> Task to carry out
The result should be an exact copy of the lines from the one with "You are a GUI" through the last line of the data below, both included.

Given records section start

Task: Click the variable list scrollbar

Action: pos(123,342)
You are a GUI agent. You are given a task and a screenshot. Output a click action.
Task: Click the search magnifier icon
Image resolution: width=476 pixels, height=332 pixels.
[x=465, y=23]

Given records section end

> Solved problem
You are a GUI agent. You are given a task and a screenshot. Output a click action.
Task: Click the search magnifier icon
Image resolution: width=476 pixels, height=332 pixels.
[x=465, y=23]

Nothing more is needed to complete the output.